His declaration continues the government’s claim that Anthropic could theoretically interfere with military operations by disabling technology or otherwise changing its behavior, but Ramasamy says that is technically impossible. He said that once Claude was deployed within an “air-gapped” system protected by the government and operated by third-party contractors, Anthropic would not be able to access it. There are no remote kill switches, no backdoors, and no mechanisms to push unauthorized updates. He suggested that any kind of “operational veto” is a fiction, explaining that any changes to the model would require explicit approval and activation by the Pentagon.

Anthropic says it can’t even see what government users are entering into the system, much less extract that data.

Ramasamy also disputes the government’s claim that Anthropic’s foreign employment poses a security risk to the company.
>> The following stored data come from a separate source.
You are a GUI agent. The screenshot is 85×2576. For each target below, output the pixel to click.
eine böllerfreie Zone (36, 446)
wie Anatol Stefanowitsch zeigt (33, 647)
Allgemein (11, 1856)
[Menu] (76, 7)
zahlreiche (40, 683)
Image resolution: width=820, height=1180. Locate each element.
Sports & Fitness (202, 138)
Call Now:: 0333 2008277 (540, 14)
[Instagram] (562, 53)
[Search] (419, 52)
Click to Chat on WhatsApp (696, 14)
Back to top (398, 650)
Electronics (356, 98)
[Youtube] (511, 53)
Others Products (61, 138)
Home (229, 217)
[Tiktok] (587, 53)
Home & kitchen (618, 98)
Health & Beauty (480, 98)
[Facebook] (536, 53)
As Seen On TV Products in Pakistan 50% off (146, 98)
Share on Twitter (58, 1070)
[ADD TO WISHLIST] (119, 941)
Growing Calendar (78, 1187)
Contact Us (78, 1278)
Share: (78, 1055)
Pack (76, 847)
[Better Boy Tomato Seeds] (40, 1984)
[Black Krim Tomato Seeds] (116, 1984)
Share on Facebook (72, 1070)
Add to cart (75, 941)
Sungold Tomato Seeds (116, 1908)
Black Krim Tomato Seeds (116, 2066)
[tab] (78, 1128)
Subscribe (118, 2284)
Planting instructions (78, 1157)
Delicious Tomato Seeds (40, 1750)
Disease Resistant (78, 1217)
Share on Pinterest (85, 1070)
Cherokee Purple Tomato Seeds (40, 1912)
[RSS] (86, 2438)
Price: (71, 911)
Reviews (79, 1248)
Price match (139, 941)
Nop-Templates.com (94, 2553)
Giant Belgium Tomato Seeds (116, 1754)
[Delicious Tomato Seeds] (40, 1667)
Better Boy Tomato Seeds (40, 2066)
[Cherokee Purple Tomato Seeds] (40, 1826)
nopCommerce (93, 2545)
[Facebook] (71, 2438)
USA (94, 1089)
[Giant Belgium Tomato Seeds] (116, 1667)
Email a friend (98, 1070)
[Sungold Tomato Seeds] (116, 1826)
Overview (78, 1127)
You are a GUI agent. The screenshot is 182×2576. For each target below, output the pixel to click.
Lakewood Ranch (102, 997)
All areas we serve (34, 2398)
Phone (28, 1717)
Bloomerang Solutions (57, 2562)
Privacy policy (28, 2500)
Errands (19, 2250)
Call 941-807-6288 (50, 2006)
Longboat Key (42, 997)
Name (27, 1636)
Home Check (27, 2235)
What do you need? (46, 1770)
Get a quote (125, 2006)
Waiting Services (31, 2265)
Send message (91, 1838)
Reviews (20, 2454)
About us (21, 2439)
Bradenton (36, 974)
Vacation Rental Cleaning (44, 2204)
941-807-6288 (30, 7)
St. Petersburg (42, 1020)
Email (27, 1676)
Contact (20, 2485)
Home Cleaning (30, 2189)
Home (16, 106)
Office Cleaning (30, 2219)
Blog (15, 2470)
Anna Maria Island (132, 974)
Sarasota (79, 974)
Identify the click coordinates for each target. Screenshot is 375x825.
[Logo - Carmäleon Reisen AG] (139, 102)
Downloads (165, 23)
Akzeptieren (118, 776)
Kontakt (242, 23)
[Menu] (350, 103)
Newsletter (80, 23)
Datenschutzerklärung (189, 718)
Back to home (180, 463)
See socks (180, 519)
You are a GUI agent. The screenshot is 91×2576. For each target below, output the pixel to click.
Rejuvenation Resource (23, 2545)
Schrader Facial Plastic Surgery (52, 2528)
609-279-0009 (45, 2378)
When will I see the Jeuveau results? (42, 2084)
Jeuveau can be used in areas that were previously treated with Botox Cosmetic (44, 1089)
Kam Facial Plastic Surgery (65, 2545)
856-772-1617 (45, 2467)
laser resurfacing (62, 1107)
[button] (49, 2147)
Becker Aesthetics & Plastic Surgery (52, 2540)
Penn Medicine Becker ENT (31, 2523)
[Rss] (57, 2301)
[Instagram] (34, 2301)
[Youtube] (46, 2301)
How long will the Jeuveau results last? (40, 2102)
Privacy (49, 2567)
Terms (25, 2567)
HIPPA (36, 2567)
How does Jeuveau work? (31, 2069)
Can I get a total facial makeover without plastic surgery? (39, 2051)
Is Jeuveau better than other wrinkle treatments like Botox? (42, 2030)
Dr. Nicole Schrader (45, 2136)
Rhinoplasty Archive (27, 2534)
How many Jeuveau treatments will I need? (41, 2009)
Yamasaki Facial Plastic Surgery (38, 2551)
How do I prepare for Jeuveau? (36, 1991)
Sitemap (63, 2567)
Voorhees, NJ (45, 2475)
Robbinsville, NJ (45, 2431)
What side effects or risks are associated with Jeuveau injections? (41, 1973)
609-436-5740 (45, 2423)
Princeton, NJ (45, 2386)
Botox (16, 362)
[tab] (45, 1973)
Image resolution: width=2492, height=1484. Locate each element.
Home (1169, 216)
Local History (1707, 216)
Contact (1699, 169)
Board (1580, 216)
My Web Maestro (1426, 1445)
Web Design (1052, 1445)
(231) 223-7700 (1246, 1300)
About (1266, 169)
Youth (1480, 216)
He noted that Anthropic employees undergo classified information screening, a background check process required for access to classified information by the U.S. government, and added in the declaration that “to my knowledge” Anthropic is the only AI company whose AI models designed to operate in classified environments are actually built by qualified personnel.

Anthropic’s lawsuit alleges that the supply chain risk designation, the first ever applied to a U.S. company, amounts to government retaliation for the company’s public views on the safety of AI and violates the First Amendment.

In a 40-page filing earlier this week, the government rejected that framework outright, saying Anthropic’s denial of any legitimate military use of its technology was a business decision, not protected speech, and that the designation was a direct national security call, not a punishment for the company’s views.